なんだかぁ〜、教訓がベタすぎて素直にうなずけない。だって、シドは与えられた環境で踊っただけで、ノットは既成の枠組みを疑う力があった、ととることができるんじゃないかなぁ〜。な〜んて突っ込みを入れたくなるのは、ひねくれ読者だからかなぁ?そんな読者には「幸運は手に入りません」というのが「Good Luck」の結論なんだろうけど・・・。
この本は6月22日の発売から1ヶ月で、なんと45万部突破。まだまだ売れており、百万部は目指せる!大ベストセラー。
でも、なんで無名の著者の作品で内容がベタなのにこれほどのベストセラーとなったのかなぁ?疑問に思う。

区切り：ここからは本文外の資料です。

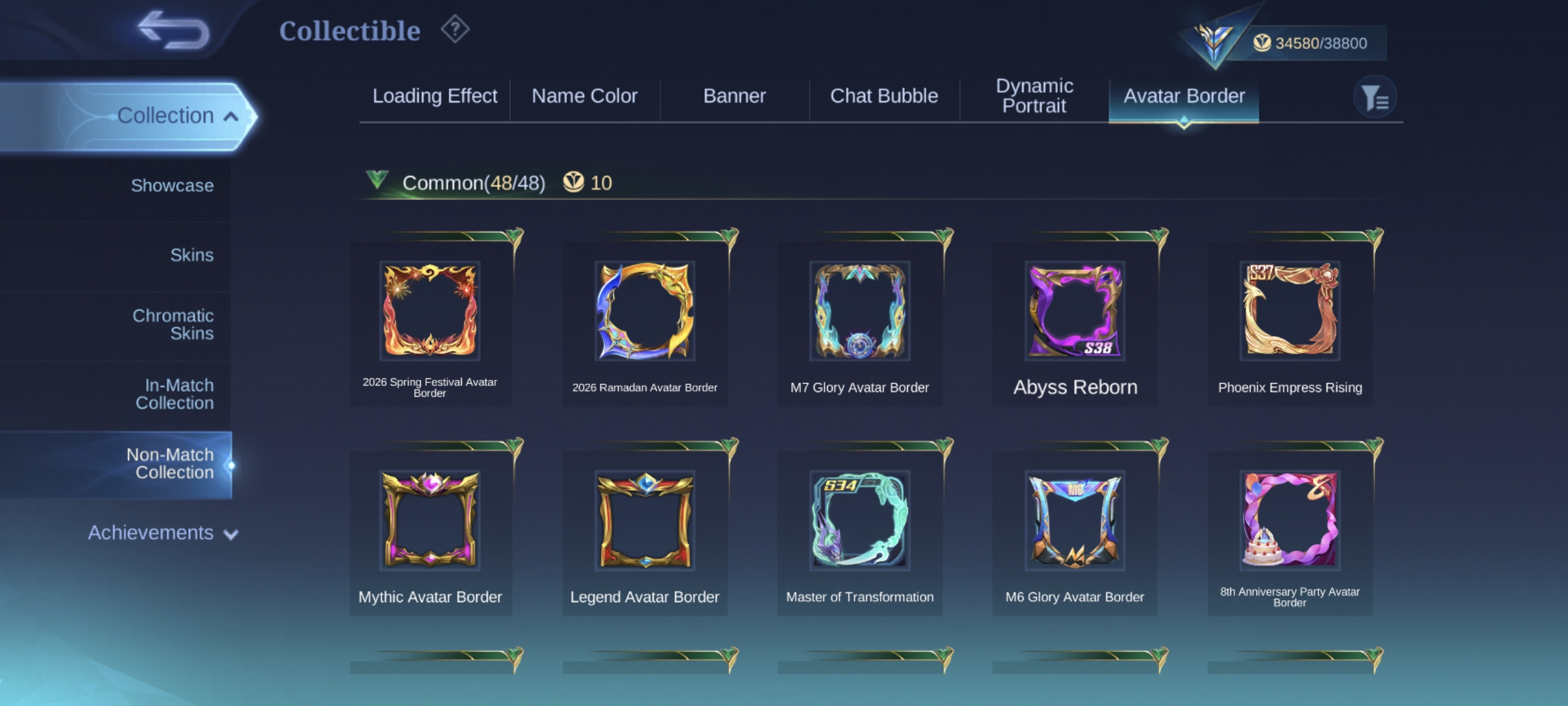Go back using the return arrow
Viewport: 1568px width, 706px height.
[x=174, y=30]
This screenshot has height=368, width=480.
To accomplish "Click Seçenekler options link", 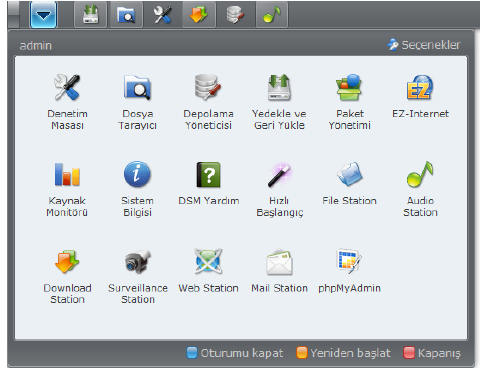I will click(424, 45).
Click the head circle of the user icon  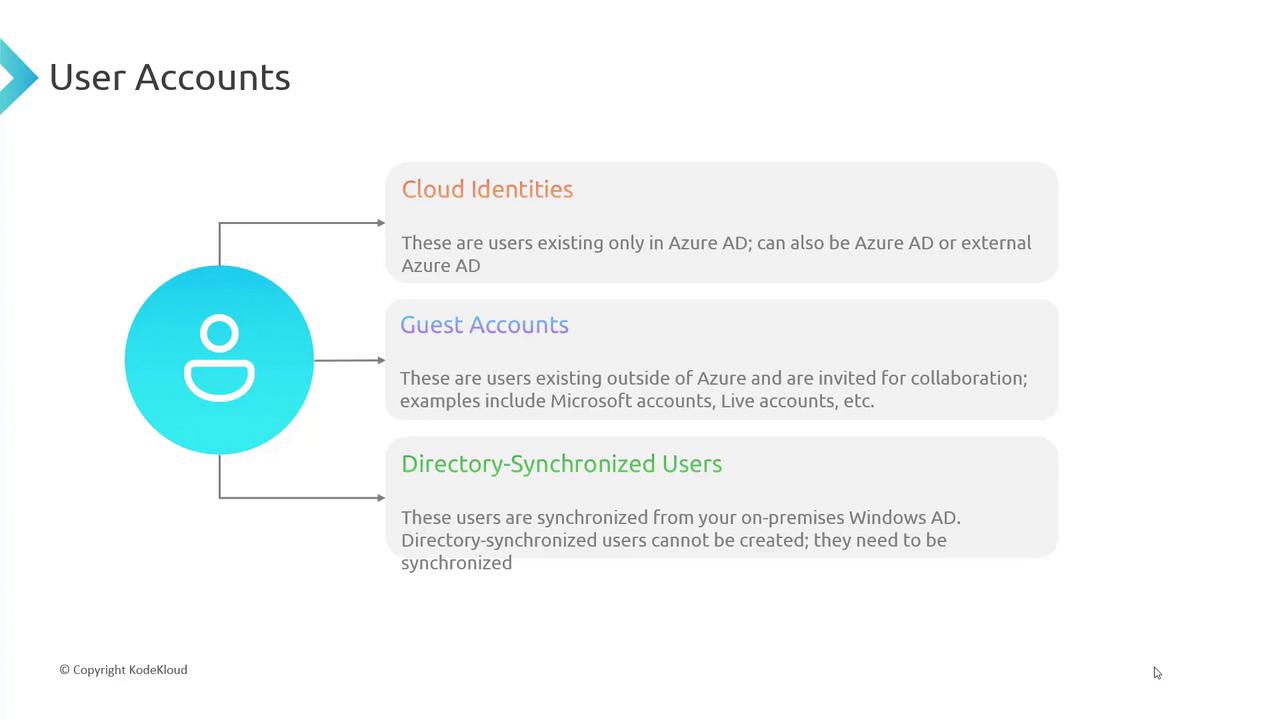(219, 333)
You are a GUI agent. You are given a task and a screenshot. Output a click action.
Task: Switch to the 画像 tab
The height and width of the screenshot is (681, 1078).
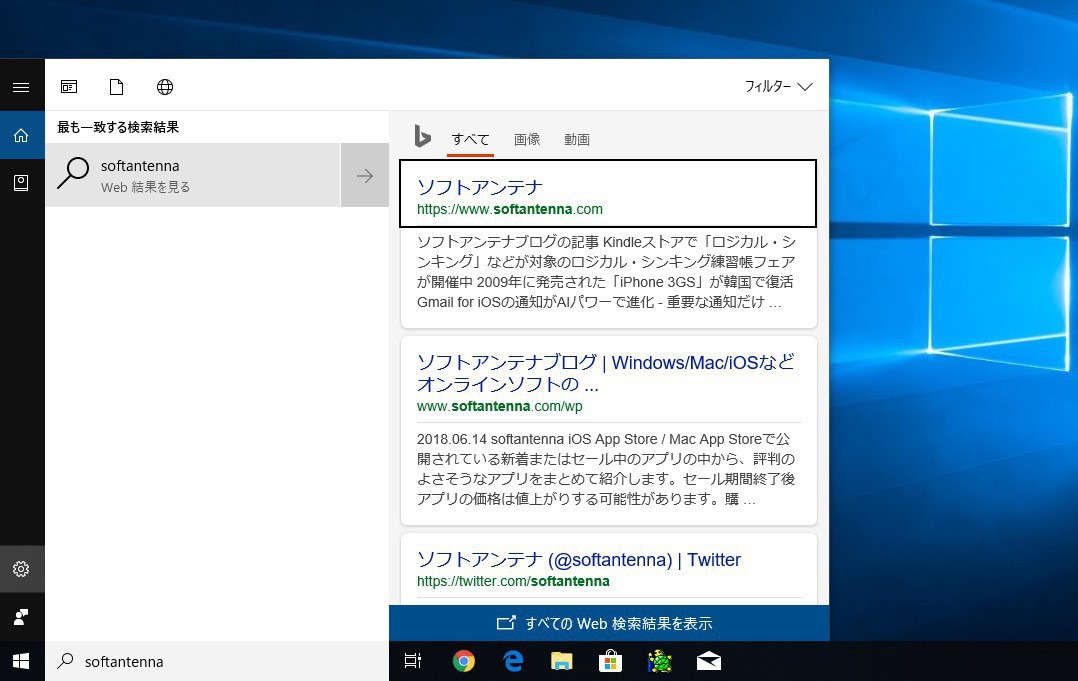(527, 139)
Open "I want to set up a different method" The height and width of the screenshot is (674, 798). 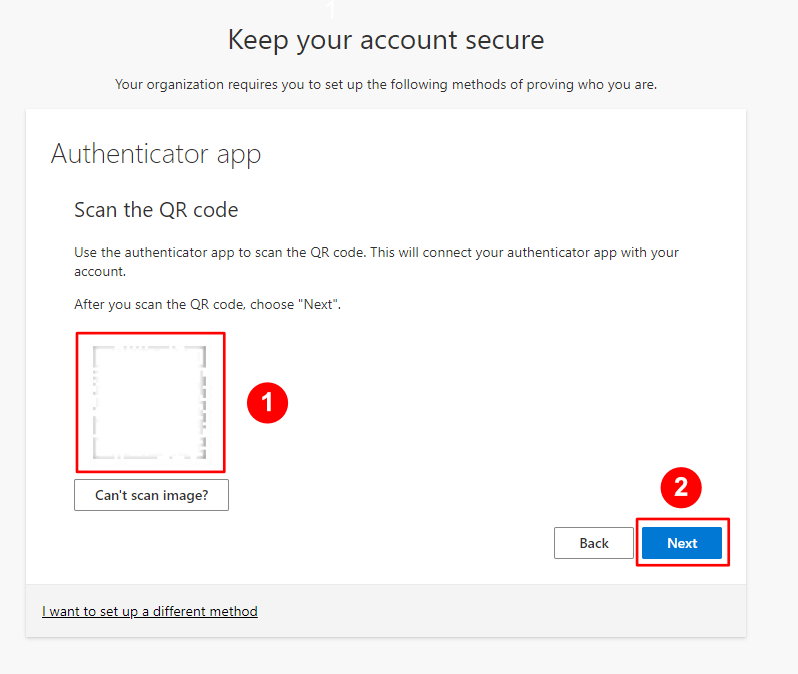click(150, 611)

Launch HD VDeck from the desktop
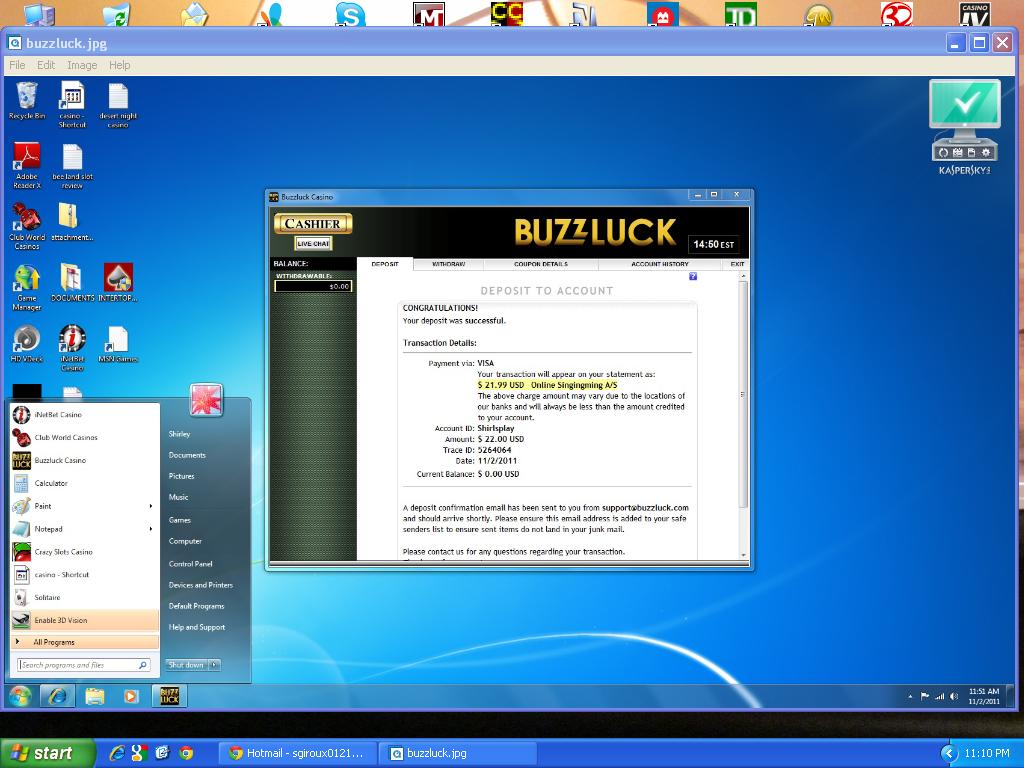(x=26, y=341)
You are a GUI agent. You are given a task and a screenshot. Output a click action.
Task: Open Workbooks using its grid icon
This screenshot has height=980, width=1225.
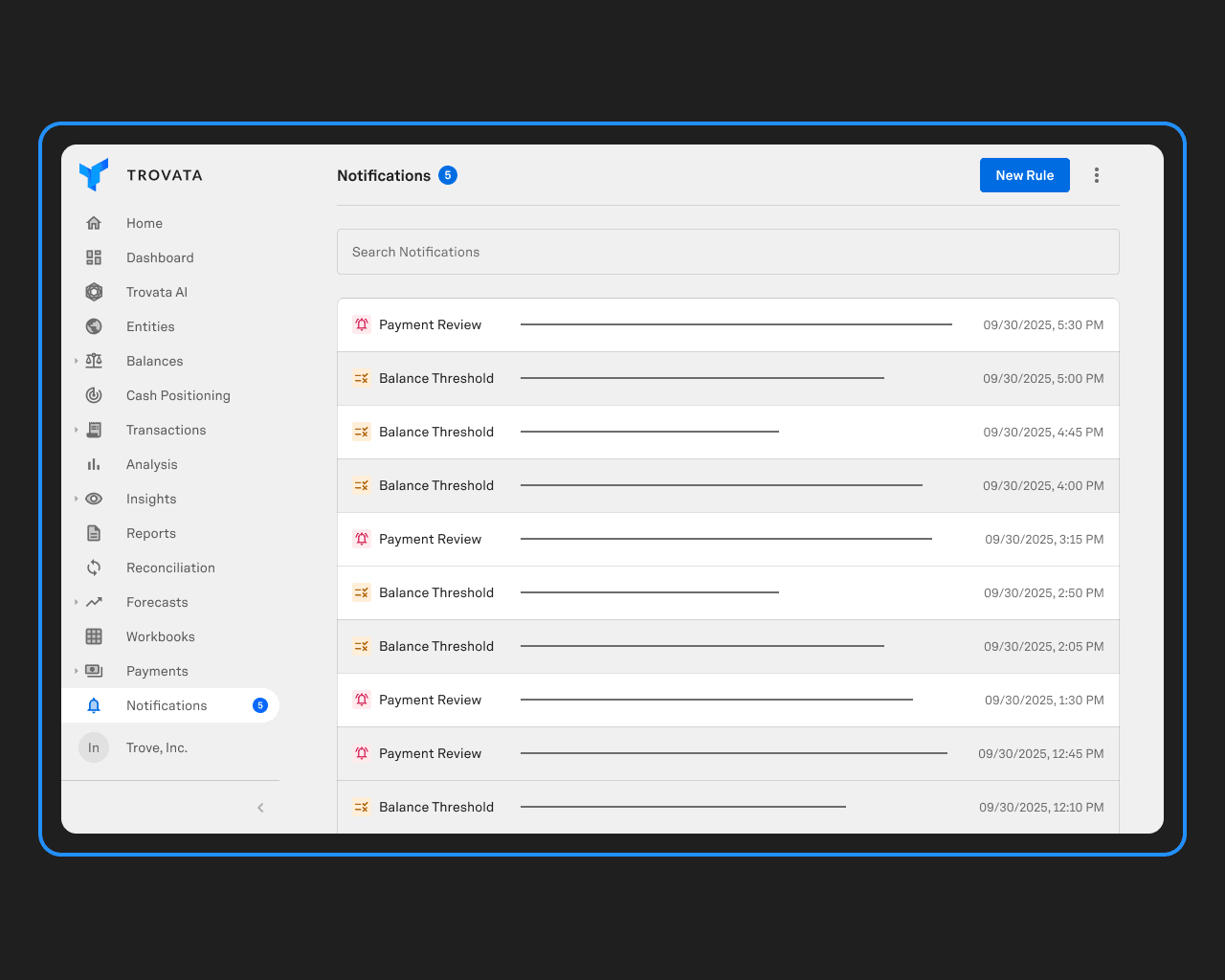tap(93, 635)
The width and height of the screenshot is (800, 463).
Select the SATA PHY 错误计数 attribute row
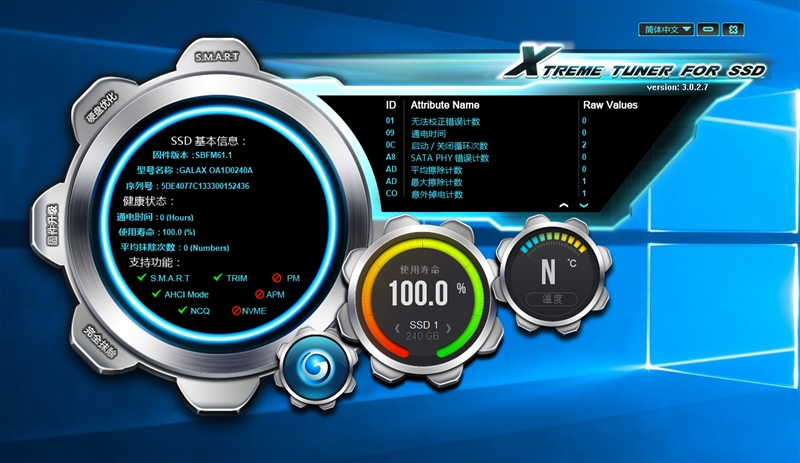pos(450,157)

そこにはポプラ社の計算された販促策があったのです。まずは「書店発のベストセラーを作りたい」と書店の意識を高め、書店員や一般読者3百人にモニターになってもらい、試作版を配り感想を聞き、吸い上げた意見はすぐに制作に反映させた。
なるほど・・・。表紙がリバーシブルになっているのも含めて細かい工夫が光っている。まさに「幸運の下ごしらえ」をした結果のベストセラーってこと。
マーケティングの大切さを知りながら、それでも商品(内容)だけに焦点を当て、売上げを上げようとしてしまうことって、まだまだ多い。でもほんとうは、「どのように売っていくか」緻密に計算された販促がヒットを生み出すにはとても大切である。ということを「Good Luck」は教えてくれるそんな教訓本なんだと思う。